Jehovah's Witnesses put pen to paper on Temple Farm move

Essex Chronicle, UK/October 25, 2014

A LANDOWNER has agreed "unconditionally" to sell her rundown car breakers' yard to Jehovah's Witnesses for their new UK headquarters, it emerged this week.

The International Bible Students Association (IBSA) paid a deposit, agreed a final price and swapped contracts with Charmaine Small this month for Temple Farm in Ship Road, West Hanningfield.

Ms Small has promised the IBSA – the charity used by the religious sect to distribute its literature – that dozens of car dealers will vacate the 50-acre farm over "the next few months".

Speaking to the Chronicle, Stephen Morris, of the IBSA branch relocation department, said: "This is a very important stepping stone to one day moving into Temple Farm."

In an announcement to the Chronicle the IBSA also said it expects to submit a detailed planning application, crucial to whether it can build or not, to Chelmsford City Council by Monday, December 1.

It proposes building offices, a printing room running off up to 184,000 Christian magazines an hour, a laundry data centre, audio-visual studio, car wash, accommodation for 800 Jehovah's Witnesses, playing fields and plush green floral gardens.

"We feel very confident this move will happen," added Mr Morris.

The IBSA agreed provisional terms with Ms Small to buy the land on New Year's Eve 2013 after looking at 308 other sites across the UK.

Its current location in Mill Hill, London, where it has spent £4.5 million with suppliers within a 25-mile radius in 2011, is spread over a five-mile radius and is expensive to run.

On Valentine's Day this year the IBSA submitted an application for outline planning permission to the council which was later agreed.

By the summer the IBSA had already held three public consultations, started weeding and clearing debris, and carried out an ecological survey assessing car battery and car acid contamination.

"There is quite a bit of contamination on site and there is a lot of site remediation work to do," said Mr Morris.

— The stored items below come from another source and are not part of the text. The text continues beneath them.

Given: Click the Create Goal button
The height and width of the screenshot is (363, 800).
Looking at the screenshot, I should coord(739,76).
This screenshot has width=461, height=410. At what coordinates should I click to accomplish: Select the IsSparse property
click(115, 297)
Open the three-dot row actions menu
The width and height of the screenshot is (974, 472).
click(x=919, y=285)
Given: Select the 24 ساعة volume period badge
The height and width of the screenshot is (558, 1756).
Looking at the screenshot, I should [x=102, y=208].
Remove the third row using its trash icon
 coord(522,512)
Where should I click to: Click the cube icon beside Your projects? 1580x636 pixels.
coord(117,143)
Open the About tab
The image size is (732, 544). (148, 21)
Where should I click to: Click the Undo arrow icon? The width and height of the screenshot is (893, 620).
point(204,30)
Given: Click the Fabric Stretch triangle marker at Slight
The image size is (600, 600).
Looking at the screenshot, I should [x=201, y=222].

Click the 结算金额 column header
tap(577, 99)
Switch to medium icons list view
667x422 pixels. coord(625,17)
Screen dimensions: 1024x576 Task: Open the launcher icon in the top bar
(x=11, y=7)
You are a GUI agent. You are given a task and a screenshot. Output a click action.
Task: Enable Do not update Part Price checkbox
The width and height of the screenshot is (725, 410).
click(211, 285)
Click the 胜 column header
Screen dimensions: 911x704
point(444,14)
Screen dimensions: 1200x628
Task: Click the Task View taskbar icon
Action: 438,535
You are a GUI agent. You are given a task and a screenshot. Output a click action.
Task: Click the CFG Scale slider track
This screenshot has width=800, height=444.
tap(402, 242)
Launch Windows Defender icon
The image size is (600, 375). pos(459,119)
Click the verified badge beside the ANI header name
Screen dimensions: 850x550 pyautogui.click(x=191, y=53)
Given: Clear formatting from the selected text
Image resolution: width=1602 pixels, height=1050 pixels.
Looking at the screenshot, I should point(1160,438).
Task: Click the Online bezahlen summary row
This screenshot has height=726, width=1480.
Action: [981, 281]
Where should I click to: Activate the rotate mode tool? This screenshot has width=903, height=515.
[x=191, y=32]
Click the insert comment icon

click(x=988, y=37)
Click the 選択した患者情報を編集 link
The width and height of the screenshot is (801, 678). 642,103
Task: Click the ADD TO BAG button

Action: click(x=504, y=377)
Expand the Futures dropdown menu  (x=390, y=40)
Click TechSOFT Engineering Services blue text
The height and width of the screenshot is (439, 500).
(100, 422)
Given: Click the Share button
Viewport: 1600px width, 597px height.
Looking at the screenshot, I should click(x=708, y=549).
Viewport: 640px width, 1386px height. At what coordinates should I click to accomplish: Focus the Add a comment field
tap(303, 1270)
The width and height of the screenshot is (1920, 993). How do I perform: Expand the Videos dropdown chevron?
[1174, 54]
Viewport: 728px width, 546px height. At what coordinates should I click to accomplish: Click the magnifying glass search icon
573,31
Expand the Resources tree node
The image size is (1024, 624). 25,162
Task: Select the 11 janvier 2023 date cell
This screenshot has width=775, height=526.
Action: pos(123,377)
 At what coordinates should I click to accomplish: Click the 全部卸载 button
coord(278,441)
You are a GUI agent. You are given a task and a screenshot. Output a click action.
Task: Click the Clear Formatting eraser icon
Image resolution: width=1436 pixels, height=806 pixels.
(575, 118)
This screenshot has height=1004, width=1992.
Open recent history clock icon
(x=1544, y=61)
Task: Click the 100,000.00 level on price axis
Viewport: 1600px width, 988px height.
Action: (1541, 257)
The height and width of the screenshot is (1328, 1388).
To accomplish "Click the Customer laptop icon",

"But a lot of that contaminated soil can be buried on site rather than transported to specialist sites elsewhere."

The IBSA has also purchased the redundant Woodstock Motel in Stock Road for £515,000, and agreed the sale of the nearby Akehurst Tyres business in Bakers Lane, as project bases for contractors.

In an initial e-mail to the Chronicle, Mr Morris writes: "We are pleased to advise that we are now committed to the Temple Farm site and have exchanged unconditional contracts with the proprietors.

"Having worked with Chelmsford City Council officers and the site owners, we have established that the task of site regeneration is achievable utilising best environmental practice to restore this Green Belt location. "

City council cabinet member for planning & economic development Neil Gulliver said: "The IBSA's current site in north London is pristine and beautifully planted with flowers.

"There couldn't be a bigger difference between what is in Temple Farm at the moment and what they will bring in."